"""

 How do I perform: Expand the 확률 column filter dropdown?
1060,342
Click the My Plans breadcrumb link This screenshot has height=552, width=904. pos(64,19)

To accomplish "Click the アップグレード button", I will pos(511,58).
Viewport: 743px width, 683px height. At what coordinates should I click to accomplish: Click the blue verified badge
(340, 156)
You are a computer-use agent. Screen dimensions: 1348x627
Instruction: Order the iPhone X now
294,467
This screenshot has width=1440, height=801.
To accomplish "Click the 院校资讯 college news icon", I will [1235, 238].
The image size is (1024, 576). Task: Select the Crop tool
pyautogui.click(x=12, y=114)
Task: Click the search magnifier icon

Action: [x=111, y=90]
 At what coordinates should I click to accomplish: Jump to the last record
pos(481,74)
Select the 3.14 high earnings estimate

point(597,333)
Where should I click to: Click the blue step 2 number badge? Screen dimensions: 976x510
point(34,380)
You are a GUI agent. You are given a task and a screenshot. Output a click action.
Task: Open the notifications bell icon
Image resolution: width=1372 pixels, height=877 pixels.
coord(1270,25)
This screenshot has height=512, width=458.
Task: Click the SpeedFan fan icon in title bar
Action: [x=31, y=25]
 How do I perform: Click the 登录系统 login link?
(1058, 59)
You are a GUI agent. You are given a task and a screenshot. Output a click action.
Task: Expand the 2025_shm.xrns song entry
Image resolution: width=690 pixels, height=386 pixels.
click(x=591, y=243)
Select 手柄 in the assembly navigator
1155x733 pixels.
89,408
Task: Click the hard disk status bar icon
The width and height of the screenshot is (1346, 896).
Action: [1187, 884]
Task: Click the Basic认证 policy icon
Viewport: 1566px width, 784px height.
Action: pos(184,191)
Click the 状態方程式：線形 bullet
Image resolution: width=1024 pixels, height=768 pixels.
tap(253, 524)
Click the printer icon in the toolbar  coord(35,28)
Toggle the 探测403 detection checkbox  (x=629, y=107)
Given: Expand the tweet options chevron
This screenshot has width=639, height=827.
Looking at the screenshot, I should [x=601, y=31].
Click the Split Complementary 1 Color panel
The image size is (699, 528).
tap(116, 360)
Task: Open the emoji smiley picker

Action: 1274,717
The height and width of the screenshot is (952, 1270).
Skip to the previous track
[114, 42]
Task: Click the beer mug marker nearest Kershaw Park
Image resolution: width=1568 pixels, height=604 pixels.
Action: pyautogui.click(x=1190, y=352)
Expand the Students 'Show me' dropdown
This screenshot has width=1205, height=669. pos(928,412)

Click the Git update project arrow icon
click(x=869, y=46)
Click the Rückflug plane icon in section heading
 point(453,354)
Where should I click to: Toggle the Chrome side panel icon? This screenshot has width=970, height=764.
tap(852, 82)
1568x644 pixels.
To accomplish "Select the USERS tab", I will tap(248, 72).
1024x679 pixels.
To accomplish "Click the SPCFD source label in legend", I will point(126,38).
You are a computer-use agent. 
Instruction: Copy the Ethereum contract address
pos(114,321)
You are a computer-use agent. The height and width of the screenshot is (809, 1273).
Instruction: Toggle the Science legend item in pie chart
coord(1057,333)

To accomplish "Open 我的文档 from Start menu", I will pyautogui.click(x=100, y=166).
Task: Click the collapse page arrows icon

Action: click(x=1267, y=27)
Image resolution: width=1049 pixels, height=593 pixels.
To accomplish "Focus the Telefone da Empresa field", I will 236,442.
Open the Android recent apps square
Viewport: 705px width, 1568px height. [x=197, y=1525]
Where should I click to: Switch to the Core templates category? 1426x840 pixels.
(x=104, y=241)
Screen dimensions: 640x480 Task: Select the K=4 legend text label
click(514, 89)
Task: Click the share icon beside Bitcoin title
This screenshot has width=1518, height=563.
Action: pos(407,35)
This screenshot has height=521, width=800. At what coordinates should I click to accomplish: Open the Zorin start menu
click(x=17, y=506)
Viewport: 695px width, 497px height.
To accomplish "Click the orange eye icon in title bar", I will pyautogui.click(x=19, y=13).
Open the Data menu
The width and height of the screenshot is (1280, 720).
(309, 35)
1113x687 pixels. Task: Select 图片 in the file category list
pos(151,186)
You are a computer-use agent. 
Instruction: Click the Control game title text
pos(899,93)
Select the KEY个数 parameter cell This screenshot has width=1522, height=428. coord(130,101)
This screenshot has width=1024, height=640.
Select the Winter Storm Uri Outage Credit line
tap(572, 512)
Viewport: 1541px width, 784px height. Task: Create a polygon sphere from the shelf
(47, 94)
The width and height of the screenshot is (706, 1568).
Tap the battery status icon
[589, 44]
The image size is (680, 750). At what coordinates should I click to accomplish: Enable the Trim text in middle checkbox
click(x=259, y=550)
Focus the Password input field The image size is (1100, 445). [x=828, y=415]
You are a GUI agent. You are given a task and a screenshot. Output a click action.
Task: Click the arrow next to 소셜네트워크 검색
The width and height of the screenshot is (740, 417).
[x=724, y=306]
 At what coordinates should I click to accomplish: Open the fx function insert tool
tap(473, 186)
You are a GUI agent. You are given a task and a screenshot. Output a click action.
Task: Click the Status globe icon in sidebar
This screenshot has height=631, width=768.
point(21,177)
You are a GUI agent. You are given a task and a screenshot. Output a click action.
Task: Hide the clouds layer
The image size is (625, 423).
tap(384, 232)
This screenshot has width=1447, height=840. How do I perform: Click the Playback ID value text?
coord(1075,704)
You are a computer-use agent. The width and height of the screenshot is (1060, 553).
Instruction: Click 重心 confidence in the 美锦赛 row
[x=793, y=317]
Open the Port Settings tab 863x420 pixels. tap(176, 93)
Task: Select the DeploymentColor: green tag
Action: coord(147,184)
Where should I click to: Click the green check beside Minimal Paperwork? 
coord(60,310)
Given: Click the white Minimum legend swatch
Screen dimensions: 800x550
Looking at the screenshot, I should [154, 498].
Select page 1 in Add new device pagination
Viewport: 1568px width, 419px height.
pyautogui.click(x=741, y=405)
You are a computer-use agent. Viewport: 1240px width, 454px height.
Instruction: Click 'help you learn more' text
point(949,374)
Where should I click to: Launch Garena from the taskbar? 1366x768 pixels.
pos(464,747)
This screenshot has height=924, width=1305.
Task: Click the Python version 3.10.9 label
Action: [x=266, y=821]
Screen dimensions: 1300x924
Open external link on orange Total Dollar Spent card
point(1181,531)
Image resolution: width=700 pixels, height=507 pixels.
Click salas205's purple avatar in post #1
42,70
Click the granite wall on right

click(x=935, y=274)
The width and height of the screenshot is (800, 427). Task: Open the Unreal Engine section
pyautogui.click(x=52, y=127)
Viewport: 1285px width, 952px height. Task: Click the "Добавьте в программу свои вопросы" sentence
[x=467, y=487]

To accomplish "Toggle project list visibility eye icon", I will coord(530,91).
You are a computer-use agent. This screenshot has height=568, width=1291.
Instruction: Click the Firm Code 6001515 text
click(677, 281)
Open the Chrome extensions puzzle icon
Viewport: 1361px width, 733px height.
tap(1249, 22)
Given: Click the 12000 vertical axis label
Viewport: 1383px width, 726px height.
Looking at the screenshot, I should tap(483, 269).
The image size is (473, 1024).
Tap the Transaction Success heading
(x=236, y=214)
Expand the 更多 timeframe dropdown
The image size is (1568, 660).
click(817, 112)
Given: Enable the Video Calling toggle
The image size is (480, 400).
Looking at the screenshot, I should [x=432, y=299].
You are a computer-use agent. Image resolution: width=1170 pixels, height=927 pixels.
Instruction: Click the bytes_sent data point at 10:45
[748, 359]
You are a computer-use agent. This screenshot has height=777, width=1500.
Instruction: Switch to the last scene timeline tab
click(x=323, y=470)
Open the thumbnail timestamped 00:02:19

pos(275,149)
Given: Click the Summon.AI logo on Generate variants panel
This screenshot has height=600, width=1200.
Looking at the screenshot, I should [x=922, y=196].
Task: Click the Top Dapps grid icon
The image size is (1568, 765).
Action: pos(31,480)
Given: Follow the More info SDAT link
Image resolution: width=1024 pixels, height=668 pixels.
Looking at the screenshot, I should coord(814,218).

"""

(What the task requires)
Go to the line in the material above that contains "Viewport: 1383px width, 726px height." and copy exactly from there through the line that contains "You are a computer-use agent. Image", stopping after it.

(Output of the exercise)
Viewport: 1383px width, 726px height.
Looking at the screenshot, I should tap(483, 269).
The image size is (473, 1024).
Tap the Transaction Success heading
(x=236, y=214)
Expand the 更多 timeframe dropdown
The image size is (1568, 660).
click(817, 112)
Given: Enable the Video Calling toggle
The image size is (480, 400).
Looking at the screenshot, I should [x=432, y=299].
You are a computer-use agent. Image resolution: width=1170 pixels, height=927 pixels.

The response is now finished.